Opera does indeed appear to be following this same path, unfortunately. Opera 15 has the same feeling that GNOME 3 does, in that it is a regression from the previous versions. Discarding so many things that make Opera 12 and earlier such a great browser just isn't a good way forward.

I don't know - the longer GNOME 3 is around, the more people like it.

Sure they've lost some people ("I can't install compiz fusion any more") - but in the last 6 month I'm reading lots of "it's fine - first it was a big change, but now I really like it".

I like GNOME3 and would never want back to GNOME2. But everyone his own's.

I want to like Gnome 3. Every now and then I give it a spin, but ultimately end up back with Xfce. It just doesn't really give me anything extra, (apart from better font rendering in Firefox for some reason, and touch pad clicking! ) Their browser (web) doesn't work for me. It also kept freezing my keyboard for some reason or another, so it isn't much use.

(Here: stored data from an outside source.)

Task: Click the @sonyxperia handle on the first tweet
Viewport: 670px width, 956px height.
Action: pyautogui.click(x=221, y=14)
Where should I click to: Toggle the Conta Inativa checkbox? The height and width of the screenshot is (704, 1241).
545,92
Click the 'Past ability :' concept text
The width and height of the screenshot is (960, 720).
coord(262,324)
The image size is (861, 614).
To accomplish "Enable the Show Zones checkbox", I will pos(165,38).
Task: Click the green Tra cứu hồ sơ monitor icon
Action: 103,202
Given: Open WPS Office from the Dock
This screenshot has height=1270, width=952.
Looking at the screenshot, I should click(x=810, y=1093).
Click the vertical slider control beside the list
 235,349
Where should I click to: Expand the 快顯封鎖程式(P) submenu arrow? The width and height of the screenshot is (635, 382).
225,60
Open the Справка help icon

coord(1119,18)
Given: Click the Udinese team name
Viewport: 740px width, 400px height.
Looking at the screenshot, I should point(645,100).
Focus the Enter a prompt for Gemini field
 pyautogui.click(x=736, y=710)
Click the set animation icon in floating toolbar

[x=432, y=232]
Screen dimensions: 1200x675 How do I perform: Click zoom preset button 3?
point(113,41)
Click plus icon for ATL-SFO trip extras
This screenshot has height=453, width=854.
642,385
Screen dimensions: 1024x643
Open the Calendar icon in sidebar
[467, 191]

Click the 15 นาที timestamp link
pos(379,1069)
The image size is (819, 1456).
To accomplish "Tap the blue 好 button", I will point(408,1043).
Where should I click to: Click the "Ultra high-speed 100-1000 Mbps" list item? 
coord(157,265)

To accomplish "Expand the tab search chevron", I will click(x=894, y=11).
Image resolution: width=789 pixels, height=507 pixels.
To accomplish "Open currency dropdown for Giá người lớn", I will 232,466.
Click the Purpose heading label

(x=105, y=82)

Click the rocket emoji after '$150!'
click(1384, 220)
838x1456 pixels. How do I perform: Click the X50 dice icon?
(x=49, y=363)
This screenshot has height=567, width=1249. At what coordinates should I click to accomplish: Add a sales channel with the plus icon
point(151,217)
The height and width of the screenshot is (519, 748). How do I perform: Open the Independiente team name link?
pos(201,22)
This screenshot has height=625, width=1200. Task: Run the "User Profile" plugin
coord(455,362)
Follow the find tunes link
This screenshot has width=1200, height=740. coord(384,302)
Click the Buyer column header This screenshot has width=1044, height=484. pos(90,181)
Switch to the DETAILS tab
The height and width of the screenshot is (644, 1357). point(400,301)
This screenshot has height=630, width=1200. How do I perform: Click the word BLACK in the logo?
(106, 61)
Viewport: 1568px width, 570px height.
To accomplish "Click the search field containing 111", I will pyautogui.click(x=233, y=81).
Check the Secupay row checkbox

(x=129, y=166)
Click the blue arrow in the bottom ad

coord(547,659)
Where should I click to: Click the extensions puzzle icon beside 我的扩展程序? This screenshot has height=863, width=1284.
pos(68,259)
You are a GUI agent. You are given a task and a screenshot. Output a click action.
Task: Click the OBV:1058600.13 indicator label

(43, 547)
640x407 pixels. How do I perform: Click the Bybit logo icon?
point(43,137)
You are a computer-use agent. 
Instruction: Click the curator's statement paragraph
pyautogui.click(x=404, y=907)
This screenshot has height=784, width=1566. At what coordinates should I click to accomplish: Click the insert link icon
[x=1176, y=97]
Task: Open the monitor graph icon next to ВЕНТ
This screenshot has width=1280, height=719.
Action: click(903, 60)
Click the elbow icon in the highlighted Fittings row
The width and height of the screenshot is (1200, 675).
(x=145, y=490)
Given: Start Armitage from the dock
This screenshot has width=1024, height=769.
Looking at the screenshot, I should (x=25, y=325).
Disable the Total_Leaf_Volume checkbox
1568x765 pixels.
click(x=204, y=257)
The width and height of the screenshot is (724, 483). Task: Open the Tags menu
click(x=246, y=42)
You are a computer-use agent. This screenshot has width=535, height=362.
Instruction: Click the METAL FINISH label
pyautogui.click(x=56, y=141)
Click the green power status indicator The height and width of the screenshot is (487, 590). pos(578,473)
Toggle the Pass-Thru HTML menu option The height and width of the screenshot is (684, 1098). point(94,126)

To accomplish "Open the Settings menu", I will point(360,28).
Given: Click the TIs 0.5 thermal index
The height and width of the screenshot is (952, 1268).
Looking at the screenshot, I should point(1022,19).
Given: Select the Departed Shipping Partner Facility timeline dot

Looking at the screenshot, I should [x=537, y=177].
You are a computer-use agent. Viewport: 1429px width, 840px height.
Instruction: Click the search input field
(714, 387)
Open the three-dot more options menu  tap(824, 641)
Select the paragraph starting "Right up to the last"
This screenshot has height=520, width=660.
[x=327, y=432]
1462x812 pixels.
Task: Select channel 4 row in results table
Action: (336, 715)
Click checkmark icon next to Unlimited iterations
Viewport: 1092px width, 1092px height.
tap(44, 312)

The biggest irritant other than the above is that a couple of the taskbar widgets were missing. What I take away from that is that one little feature can influence us quite heavily. And it's pretty much the same story for Opera. I totally relied on the fit-to-width button and I love their spatial navigation - but have found myself using Firefox - just because I can make it more readable with a couple of easy modifications (though I still have issues with that.)

Give me a one line or paragraph summary of what Gnome 3 is, and why you'd want to use it over Gnome 2! Then try the same with Opera vs Chrome.

Gnome3 is a major update of Gnome2. They've replaced many aging libraries with their new counterparts. It includes 3d graphics (tasteful in my opinion), have dynamic workspaces and I really like the function when you're pushing the super key (windows key). The most important function is that it hardly gets in my way and I had to install less things to get the functions I really like (super - start typing to start an application, transparency...). I had to install GnomeDo and configure Compiz Fusion to get this in Gnome2 (and I still couldn't use super alone for this function). With GNOME3 I hardly every click with the mouse to start an application. I can't say anything about web (their browser) - cause I'm still using Firefox.

I think it is always hard, but sometimes open source projects have to make a cut to take a step in the right direction (and yes - some of the configuration stuff is hidden in Gnome3 and this really sucks). There are rough edges - but I think it's bold and good that they've made this step.

As I said, I've used it. But it doesn't really give me much back (apart from the headache of rendering my computer useless.) Modern libraries (!?!), and 3D graphics and window transparancies isn't really a game changer. They uttered something about having a semantic desktop at first, but those ideas fell from the wayside. Synapse and Xfce give me easy application launch, I find it less jarring also. I hate that transition in Windows 8. I can get by with Gnome 3 though (when it works,) it's usable.

You can't even configure the appearance of your apps (colour scheme etc) that easily in Gnome 3, it was pretty sucky in Gnome 2. This was pretty much customisable in Windows 98!

Anyway you didn't rise my challenge of trying to summarise what Gnome 3 is! But thanks nonetheless.

> GNOME 3 is a perfect, and very recent, example of what you're describing.

Agree, in a sense that it has abandoned tinkerers and focused on mainstream users. I'm not sure the result is disastrous, though. In Google Trends GNOME has maintained its position relative to KDE:

https://www.google.com/trends/explore?q=gnome+kde#q=gnome%2C...

If you have more relevant stats, please share!

I share the dislike of Gnome 3 with many but I also see the potential of it for others so this is meant as a humorous countergraph: https://www.google.com/trends/explore?q=%22xfce%20sucks%22%2...

(Google Trends is not a measure of anything but Google Trends!)

Since we seem to be doing Google Trends here is a relevant one:

https://www.google.com/trends/explore#q=%22chrome%20sucks%22...

How did that work out again?

It's because now more people search how to solve Gnome problems vs KDE problems. I'm not joking.